It’s this weekend. In a year and a half of crazy things, this weekend, I’ll lace my skates up, put on a new costume, and compete for the first time since getting a new coach…since losing my biggest cheerleader, my mom…since the whole pandemic started back in March of 2020. And I am slightly terrified, even though I keep telling myself I’m not.
Competition isn’t something new to me. I was a competitive dancer as a kid until I was fifteen, and then after that, I competed in music. This also isn’t the first time I’ve competed in skating either. I took that first step a few years ago. This time it just feels different and there are a number of reasons why.

To start, this is the first competition for me in over a year, and I’m just generally nervous. There’s a new program that I’ve just learned and am still trying to get into my feet and bones, and I’m competing at a new level with different jumps, some of which I’m still not landing all the way. In a usual year, this is enough to make me or really anyone nervous.
But this isn’t any year. As if general nervousness wasn’t enough, things are beginning to open back and attempting to resume the “normal” of the pre-COVID era. Policies are changing rapidly. And just as they changed rapidly heading into lockdown, they are changing just as rapidly as things open back up. One day we’re told one thing, and the next something else. And often the changes rely on good faith from the people around you. Of course, there’s a lot of anxiety around that.
Then finally, and more personally for me, my cheerleader, my mom, won’t be there to watch. To shout encouragement at her over-30-year-old daughter who decided to pick up the sport as an adult.

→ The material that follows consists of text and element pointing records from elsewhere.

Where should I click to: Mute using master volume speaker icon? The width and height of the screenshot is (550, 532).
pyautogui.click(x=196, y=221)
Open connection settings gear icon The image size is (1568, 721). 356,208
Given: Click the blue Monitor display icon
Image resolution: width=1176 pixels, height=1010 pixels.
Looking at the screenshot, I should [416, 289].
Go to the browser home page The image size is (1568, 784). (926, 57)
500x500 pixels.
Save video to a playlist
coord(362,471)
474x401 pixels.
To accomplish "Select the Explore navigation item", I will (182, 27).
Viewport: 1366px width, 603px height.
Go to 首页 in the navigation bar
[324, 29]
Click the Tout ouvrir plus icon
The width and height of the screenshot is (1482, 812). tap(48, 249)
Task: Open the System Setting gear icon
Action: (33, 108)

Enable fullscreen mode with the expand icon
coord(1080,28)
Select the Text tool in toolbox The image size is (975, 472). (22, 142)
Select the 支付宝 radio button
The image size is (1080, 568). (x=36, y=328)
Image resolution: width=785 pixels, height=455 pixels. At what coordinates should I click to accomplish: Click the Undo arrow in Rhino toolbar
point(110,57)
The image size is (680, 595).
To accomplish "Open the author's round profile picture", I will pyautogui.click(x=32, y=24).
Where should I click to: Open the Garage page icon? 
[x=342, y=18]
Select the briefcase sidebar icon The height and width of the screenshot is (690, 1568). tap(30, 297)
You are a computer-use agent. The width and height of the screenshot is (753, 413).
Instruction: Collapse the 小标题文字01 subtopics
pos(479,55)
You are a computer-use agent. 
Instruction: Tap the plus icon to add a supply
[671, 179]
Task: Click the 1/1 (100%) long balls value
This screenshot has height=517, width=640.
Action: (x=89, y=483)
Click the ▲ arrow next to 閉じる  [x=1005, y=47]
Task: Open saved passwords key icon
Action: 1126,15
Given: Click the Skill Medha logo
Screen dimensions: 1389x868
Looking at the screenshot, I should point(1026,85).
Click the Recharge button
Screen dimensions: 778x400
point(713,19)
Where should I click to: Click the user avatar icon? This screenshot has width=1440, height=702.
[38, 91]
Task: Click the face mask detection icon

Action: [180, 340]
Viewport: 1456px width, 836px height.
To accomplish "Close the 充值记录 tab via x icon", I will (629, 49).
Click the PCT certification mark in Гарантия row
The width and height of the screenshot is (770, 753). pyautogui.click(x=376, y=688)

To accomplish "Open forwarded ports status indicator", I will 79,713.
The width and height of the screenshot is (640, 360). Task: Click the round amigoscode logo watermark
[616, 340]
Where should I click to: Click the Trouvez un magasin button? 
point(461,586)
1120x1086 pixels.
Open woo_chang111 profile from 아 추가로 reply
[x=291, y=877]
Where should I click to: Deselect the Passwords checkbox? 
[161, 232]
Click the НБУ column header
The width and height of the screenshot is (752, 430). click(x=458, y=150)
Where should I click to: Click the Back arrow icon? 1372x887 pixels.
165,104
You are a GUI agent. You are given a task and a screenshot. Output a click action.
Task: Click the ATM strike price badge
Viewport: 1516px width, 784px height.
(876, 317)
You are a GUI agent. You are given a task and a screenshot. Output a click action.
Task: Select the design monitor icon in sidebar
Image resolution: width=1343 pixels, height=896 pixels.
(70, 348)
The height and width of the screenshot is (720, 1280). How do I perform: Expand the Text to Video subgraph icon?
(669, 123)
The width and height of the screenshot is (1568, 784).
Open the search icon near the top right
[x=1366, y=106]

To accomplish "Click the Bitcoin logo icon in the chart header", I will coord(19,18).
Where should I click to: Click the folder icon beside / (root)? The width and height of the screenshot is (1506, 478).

I lost her right before everything shut down to cancer, and the hole she left behind is very prominent as I think about the upcoming competition.
And I imagine I’m not alone in feeling this way. The pandemic took a lot from all of us, and as we try to regain some of what previously was, things will continue to feel out of sorts, until one day they don’t anymore. So really, what I want to say to any of the adults out there getting back into the competition scene is it’s ok to be nervous. We all are. It’s a weird year to get started again. And also, “Good Luck!” I’ll be here cheering you on as I go through my own competition journey. We’re all in the same boat, facing the same types of challenges, and in some ways just knowing that is comforting.